Il rapporto del dipartimento Funzione Pubblica della Presidenza del Consiglio, pubblicato da poco, evidenzia ritardi sia per quanto riguarda i POR che i PON, i piani regionali e nazionali. Gli ambiti su cui si registrano i ritardi sono OT11 (rafforzamento della capacità istituzionale e amministrativa) e OT2 (attuazione dell’Agenda Digitale), proprio quest'ultimo processo viene giudicato nel rapporto come "molto lento".

Per quanto riguarda gli OT11 le regioni dovrebbero dedicarsi al miglioramento dei servizi della PA soprattutto da un punto di vista formativo. Più impegnativo riguarda OT2 che riguarda la Sanità, i datacenter regionali e PagoPa, servizio con cui i cittadini potranno effettuare i pagamenti alle amministrazioni in modalità elettronica.

Ad oggi sono soltanto tre le regioni italiane che sono state in grado di attivare nuovi strumenti dedicati ai cittadini, e sono Emilia-Romagna, Umbria e Sicilia. Ma sono ancora tanti, troppi, i cittadini che non possono fruirne.

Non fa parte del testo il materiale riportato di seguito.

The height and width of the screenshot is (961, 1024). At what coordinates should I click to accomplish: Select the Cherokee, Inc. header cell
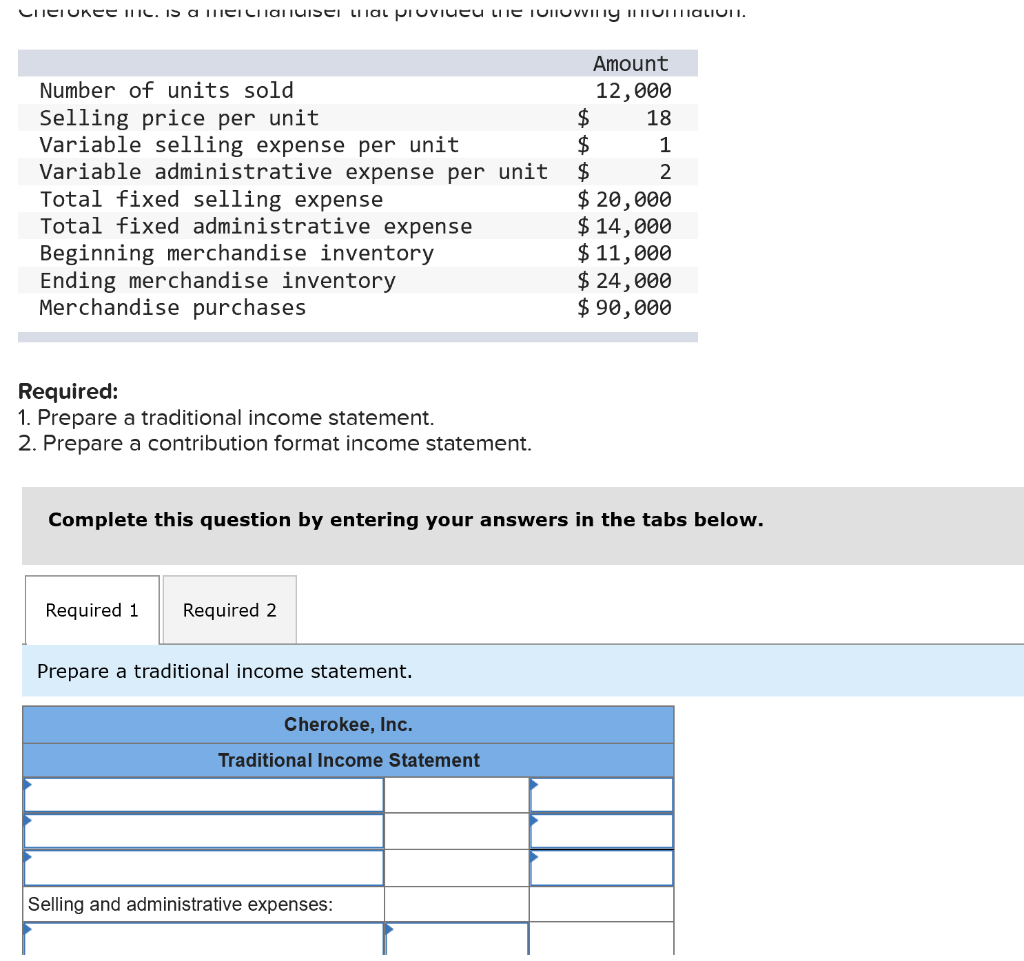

Il rapporto segnala anche, in termini di investimenti tecnologici per il turismo, che solo Calabria e Basilicata, tra quelle meno sviluppate, sono le due regioni italiane ad aver attivato servizi di e-government.

Come spesso succede, e come rileva anche il rapporto della Funzione Pubblica, una delle motivazioni che sta alla base di questi ritardi è che le varie amministrazioni, nel corso dell'ultimo anno, hanno finito per impegnare il loro tempo su altre attività dove evidentemente erano in ritardo. Viene rilevata anche l'assenza di una vera programmazione per impiegare al meglio gli investimenti a disposizione.

All'orizzonte ci sono le modalità per poter recuperare questi ritardi, tra cui il piano triennale, che potrebbe dare una grande mano alle amministrazioni, ma anche il team guidato da Diego Piacentini, all'interno del quale vi sono delle preziose figure tecniche in grado di intervenire per invertire la rotta. Ma bisogna fare in fretta, prima che altri sprechi finiscano per sommarsi a quelli già evidenziati.